Lower intensity conflicts continued on Mindanao island in the Philippines, as well as in southern Thailand – both areas where Muslim minority populations were historically disenfranchised and had to contend with poor economic development. There was room for hope in the Philippines, as the parties seemed to pursue peace despite a brief outbreak of violence. But in southern Thailand the situation defied easy answers as insurgents continued to target civilians with the intention of intimidating the local population and displacing Buddhists and others perceived as loyal to the central government. Thailand’s central government did not meet commitments to provide accountability for violations committed by security forces, nor to provide a strategic and sustainable response to demands for greater political and economic development in the area.
Relatively low economic development, particularly for tribal Adivasi communities, and poor governance, fuelled insurgencies in several of India’s central and eastern states.
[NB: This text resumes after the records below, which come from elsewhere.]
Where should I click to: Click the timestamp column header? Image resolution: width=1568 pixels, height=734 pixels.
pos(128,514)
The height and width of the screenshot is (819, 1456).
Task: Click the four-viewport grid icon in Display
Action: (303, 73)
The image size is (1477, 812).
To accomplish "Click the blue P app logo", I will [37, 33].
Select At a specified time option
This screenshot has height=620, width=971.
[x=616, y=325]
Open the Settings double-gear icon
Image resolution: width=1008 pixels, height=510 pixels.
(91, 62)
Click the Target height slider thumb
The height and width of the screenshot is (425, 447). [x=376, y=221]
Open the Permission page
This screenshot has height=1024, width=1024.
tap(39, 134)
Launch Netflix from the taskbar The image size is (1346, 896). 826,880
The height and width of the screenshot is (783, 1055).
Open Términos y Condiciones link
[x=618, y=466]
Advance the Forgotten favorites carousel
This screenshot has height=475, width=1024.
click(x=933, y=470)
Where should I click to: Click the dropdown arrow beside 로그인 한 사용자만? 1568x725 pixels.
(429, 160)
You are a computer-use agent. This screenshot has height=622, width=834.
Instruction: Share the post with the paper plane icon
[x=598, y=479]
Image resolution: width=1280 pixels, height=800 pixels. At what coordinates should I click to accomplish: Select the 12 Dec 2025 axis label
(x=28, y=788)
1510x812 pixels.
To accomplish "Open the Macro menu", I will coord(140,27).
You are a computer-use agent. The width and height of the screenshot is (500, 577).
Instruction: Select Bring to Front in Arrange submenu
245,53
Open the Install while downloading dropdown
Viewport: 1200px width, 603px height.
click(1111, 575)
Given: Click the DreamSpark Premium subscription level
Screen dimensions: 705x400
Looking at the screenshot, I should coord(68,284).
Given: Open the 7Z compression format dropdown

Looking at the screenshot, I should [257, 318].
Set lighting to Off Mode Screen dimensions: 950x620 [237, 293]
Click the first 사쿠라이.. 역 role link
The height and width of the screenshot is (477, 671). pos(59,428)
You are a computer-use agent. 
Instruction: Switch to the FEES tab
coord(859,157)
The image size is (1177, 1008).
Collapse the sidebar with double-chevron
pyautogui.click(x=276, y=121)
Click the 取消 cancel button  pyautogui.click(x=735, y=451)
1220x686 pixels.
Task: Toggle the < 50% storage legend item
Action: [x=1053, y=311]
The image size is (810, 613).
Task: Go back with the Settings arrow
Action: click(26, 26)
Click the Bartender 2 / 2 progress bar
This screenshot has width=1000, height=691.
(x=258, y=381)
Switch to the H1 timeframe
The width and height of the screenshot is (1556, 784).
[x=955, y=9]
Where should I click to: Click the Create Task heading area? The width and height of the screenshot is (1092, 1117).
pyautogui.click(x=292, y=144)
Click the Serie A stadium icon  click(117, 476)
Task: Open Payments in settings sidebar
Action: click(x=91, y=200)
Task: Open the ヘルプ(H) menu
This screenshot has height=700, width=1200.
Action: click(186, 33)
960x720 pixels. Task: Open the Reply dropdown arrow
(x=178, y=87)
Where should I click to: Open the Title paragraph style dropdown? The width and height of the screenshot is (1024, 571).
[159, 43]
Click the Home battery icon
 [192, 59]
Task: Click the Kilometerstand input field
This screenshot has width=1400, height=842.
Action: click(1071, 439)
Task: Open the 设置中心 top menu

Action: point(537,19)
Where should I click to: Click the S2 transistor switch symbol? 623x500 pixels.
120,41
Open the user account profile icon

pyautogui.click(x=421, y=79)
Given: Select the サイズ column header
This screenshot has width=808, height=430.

Clashes between Maoist insurgents and security forces killed some 250 people. The insurgents resorted to hostage taking and indiscriminate attacks, while government forces routinely violated the rights of the local populations they were ostensibly protecting. Recognizing the problematic nature of the government’s strategy, India’s Supreme Court ordered the disbandment of Chhattisgarh’s state-sponsored paramilitary groups allegedly responsible for serious human rights violations. The Indian Supreme Court also allowed prisoner of conscience Dr Binayak Sen to be released on bail while he appeals against his life sentence. In 2010, a Chhattisgarh district court sentenced him to life after convicting him on charges of sedition and collaborating with armed Maoists.
Indian forces in Jammu and Kashmir again came under criticism for violating human rights. Amnesty International released a report in March that focused on the misuse of administrative detentions under the Public Safety Act (PSA), prompting the state government to promise the PSA’s reform. In September, the state human rights commission identified over 2,700 unmarked graves and identified 574 bodies as those of disappeared locals, belying the security forces’ claim that they were militants. The human rights commission’s request that the state use modern forensic testing to identify the other remains went unheeded.
Accountability and justice
Impunity for past violations haunted many countries in the region, particularly those grappling with the legacy of conflicts. The failure to provide justice complicated reconciliation efforts and often established a pattern of injustice and lack of accountability for security forces.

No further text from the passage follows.